- [GOAL OF THE EXERCISE] Reproduce only the lines between the one holding "Navigate to 根目录 in the breadcrumb" and the one holding "[x=135, y=1503]", inclusive, with "Given" changed to "Goal" and nothing else altered.

[Dataset entries]
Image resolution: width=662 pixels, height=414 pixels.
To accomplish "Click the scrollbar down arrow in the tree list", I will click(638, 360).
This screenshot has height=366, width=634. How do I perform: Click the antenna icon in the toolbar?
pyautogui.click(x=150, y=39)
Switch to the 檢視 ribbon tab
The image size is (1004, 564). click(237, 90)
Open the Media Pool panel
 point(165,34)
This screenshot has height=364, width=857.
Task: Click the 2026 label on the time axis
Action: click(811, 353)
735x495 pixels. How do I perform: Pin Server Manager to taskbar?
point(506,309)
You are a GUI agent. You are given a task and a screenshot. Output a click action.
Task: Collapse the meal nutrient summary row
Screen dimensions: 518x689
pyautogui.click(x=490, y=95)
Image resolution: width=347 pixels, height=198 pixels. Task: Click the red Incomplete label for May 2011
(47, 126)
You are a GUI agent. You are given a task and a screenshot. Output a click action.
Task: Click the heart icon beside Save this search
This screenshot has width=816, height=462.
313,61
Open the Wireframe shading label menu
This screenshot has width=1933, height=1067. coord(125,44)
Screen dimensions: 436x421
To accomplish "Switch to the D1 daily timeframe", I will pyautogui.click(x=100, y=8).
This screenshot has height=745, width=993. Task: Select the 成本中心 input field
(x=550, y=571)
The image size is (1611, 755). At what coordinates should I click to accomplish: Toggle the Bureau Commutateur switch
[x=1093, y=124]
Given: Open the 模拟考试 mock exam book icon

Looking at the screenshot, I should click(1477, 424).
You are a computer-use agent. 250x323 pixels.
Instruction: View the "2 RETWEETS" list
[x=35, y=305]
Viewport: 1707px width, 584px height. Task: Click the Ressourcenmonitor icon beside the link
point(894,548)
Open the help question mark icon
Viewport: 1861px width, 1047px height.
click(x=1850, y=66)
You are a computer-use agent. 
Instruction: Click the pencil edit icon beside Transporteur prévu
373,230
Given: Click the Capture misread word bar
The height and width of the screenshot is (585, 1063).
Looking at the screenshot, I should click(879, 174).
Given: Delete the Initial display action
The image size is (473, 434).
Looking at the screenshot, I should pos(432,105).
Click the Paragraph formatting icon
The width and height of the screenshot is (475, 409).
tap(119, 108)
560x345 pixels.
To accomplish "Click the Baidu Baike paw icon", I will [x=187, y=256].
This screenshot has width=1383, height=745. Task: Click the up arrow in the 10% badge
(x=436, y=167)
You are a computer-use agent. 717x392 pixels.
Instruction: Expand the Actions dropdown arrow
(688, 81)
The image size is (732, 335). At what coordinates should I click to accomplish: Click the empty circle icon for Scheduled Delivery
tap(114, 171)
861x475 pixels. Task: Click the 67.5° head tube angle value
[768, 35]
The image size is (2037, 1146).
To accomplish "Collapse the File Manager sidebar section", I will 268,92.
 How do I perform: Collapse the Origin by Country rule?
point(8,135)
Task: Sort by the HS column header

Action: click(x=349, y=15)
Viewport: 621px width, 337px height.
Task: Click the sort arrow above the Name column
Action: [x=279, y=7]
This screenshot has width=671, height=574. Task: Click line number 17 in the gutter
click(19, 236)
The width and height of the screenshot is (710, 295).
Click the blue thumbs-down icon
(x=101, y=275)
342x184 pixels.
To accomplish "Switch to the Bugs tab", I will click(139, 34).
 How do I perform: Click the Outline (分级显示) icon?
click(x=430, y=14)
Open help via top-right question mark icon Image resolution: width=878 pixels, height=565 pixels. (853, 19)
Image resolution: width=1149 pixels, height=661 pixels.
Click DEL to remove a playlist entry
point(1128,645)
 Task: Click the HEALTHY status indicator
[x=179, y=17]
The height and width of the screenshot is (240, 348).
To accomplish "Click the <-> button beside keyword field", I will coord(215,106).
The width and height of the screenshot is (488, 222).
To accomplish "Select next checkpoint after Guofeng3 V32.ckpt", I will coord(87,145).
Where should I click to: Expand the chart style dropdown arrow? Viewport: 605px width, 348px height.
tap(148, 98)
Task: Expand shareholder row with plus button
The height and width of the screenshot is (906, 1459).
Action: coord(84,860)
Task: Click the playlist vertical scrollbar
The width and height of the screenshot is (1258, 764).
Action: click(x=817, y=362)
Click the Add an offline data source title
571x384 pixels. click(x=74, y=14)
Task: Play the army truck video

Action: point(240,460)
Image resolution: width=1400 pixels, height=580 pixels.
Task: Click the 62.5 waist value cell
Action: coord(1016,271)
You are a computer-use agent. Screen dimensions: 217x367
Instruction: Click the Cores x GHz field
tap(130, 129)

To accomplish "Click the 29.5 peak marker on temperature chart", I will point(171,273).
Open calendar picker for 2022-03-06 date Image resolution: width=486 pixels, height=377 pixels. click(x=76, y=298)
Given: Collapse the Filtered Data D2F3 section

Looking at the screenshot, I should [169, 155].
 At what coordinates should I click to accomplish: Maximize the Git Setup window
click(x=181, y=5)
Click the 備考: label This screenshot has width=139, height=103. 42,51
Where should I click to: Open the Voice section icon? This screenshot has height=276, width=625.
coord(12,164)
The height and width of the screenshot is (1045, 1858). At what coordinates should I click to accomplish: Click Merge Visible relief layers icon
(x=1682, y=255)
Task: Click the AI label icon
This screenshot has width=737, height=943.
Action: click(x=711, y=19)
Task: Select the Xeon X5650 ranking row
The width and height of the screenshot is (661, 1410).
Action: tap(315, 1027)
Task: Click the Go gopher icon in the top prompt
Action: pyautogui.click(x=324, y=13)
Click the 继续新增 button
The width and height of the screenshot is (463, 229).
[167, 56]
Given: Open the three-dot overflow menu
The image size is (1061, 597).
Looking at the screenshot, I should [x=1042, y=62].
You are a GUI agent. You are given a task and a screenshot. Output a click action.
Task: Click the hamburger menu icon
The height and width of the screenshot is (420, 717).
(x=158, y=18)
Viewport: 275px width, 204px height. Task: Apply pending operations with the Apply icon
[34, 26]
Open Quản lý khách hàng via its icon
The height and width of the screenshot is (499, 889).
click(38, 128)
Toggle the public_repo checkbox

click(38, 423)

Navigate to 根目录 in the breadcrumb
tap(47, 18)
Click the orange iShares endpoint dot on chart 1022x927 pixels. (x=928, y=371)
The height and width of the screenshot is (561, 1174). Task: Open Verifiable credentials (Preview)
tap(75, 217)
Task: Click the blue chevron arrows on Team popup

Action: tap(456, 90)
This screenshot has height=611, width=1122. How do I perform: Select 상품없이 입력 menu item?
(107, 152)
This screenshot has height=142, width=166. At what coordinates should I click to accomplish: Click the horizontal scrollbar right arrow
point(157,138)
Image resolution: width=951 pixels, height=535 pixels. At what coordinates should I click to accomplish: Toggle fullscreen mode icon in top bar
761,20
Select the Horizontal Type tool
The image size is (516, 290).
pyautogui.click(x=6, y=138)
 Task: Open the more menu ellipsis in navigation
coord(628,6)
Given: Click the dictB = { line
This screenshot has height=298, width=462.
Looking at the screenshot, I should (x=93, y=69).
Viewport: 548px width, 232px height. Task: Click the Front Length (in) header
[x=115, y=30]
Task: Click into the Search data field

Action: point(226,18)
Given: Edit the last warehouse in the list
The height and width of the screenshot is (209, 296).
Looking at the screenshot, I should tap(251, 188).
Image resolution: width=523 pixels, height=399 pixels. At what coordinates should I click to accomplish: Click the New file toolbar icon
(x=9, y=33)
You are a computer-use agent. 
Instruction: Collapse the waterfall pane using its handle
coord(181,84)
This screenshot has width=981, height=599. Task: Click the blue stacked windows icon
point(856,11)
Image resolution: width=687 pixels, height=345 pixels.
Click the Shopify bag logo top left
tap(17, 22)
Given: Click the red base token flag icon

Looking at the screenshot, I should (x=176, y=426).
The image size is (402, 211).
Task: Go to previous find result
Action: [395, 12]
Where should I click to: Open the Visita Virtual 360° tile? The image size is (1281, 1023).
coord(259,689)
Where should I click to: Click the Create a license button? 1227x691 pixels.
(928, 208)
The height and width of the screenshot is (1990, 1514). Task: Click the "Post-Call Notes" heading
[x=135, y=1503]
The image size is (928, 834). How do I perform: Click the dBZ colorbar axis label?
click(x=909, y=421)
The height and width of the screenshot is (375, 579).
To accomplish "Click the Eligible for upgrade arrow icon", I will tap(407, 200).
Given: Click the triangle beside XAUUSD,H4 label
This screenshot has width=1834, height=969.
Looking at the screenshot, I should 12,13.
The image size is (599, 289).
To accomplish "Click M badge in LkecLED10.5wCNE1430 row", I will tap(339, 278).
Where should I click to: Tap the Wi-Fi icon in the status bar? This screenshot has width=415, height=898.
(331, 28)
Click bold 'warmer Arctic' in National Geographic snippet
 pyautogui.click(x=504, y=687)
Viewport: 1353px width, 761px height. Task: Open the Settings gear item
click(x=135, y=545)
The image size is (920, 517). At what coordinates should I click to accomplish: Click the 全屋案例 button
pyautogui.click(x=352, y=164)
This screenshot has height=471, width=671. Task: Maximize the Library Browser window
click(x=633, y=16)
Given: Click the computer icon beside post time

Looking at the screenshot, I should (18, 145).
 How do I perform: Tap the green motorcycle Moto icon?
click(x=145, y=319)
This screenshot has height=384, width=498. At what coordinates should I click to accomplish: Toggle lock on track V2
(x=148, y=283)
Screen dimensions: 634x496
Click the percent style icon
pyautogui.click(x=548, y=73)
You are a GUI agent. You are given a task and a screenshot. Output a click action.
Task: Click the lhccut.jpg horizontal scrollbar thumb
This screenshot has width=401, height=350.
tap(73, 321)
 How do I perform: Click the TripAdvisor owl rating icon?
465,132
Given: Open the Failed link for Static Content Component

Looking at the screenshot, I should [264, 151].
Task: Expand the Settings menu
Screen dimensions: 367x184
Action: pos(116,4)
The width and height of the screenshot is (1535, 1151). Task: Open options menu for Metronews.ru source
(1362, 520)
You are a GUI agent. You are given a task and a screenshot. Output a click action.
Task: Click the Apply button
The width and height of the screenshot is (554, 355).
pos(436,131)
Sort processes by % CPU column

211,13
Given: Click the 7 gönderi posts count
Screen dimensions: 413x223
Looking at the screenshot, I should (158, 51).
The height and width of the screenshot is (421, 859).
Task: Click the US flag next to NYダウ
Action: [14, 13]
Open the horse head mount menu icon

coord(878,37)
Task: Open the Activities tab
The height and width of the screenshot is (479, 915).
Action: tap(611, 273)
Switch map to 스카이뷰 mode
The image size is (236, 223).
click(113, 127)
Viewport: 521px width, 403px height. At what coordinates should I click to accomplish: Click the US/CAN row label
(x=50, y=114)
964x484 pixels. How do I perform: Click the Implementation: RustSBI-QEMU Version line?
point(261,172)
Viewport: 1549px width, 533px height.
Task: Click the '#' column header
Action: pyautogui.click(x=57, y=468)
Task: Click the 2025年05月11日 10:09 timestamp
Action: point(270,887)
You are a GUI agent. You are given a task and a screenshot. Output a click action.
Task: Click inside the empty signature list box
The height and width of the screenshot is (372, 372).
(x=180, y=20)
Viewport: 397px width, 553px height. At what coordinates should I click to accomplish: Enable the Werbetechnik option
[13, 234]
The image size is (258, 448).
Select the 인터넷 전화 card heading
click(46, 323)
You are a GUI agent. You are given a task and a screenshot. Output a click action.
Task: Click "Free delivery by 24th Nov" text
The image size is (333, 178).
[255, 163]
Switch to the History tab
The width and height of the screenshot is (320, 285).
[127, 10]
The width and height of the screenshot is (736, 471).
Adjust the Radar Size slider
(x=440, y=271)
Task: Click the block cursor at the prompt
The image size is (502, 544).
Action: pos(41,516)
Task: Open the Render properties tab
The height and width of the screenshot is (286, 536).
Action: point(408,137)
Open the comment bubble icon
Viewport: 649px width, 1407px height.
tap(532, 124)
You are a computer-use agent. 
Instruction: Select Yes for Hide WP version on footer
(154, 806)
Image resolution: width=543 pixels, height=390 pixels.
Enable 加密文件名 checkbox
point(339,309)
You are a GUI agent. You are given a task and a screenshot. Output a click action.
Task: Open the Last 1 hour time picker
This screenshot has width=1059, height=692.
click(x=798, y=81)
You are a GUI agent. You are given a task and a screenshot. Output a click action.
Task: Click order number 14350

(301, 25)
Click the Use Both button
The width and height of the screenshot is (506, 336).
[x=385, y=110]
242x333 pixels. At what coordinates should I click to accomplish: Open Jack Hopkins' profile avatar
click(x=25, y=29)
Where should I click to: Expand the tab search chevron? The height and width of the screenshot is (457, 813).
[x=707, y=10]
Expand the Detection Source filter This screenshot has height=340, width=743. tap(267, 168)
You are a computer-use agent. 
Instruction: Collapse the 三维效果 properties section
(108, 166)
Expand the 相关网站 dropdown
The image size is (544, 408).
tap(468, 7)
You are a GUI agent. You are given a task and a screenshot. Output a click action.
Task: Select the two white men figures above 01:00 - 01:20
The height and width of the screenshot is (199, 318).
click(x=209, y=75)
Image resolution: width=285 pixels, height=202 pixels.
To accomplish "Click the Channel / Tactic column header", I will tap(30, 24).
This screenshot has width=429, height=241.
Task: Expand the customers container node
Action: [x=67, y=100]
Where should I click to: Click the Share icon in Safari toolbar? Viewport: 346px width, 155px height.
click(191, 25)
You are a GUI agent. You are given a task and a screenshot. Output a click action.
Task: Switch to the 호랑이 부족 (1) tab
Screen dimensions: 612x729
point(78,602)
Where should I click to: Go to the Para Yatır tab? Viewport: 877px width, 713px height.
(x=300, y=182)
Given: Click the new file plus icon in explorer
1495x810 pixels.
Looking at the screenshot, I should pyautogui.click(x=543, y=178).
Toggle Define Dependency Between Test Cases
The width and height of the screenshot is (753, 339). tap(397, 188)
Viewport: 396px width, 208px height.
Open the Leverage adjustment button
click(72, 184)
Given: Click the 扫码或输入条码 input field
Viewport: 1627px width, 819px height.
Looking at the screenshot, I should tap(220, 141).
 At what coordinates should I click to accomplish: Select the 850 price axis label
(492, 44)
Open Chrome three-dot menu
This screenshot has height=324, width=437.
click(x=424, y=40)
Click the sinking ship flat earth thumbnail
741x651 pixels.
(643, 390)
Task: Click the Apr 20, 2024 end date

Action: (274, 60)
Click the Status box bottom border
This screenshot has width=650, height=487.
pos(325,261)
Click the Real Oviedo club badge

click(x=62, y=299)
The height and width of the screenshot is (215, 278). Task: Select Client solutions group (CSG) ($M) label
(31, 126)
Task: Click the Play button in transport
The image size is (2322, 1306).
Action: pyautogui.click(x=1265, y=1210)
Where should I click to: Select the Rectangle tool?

- [WORKED ANSWER]
Navigate to 根目录 in the breadcrumb
tap(47, 18)
Click the orange iShares endpoint dot on chart 1022x927 pixels. (x=928, y=371)
The height and width of the screenshot is (561, 1174). Task: Open Verifiable credentials (Preview)
tap(75, 217)
Task: Click the blue chevron arrows on Team popup

Action: tap(456, 90)
This screenshot has height=611, width=1122. How do I perform: Select 상품없이 입력 menu item?
(107, 152)
This screenshot has height=142, width=166. At what coordinates should I click to accomplish: Click the horizontal scrollbar right arrow
point(157,138)
Image resolution: width=951 pixels, height=535 pixels. At what coordinates should I click to accomplish: Toggle fullscreen mode icon in top bar
761,20
Select the Horizontal Type tool
The image size is (516, 290).
pyautogui.click(x=6, y=138)
 Task: Open the more menu ellipsis in navigation
coord(628,6)
Goal: Click the dictB = { line
This screenshot has height=298, width=462.
Looking at the screenshot, I should (x=93, y=69).
Viewport: 548px width, 232px height. Task: Click the Front Length (in) header
[x=115, y=30]
Task: Click into the Search data field

Action: point(226,18)
Goal: Edit the last warehouse in the list
The height and width of the screenshot is (209, 296).
Looking at the screenshot, I should tap(251, 188).
Image resolution: width=523 pixels, height=399 pixels. At what coordinates should I click to accomplish: Click the New file toolbar icon
(x=9, y=33)
You are a computer-use agent. 
Instruction: Collapse the waterfall pane using its handle
coord(181,84)
This screenshot has width=981, height=599. Task: Click the blue stacked windows icon
point(856,11)
Image resolution: width=687 pixels, height=345 pixels.
Click the Shopify bag logo top left
tap(17, 22)
Goal: Click the red base token flag icon

Looking at the screenshot, I should (x=176, y=426).
The image size is (402, 211).
Task: Go to previous find result
Action: [395, 12]
Where should I click to: Open the Visita Virtual 360° tile? The image size is (1281, 1023).
coord(259,689)
Where should I click to: Click the Create a license button? 1227x691 pixels.
(928, 208)
The height and width of the screenshot is (1990, 1514). Task: Click the "Post-Call Notes" heading
[x=135, y=1503]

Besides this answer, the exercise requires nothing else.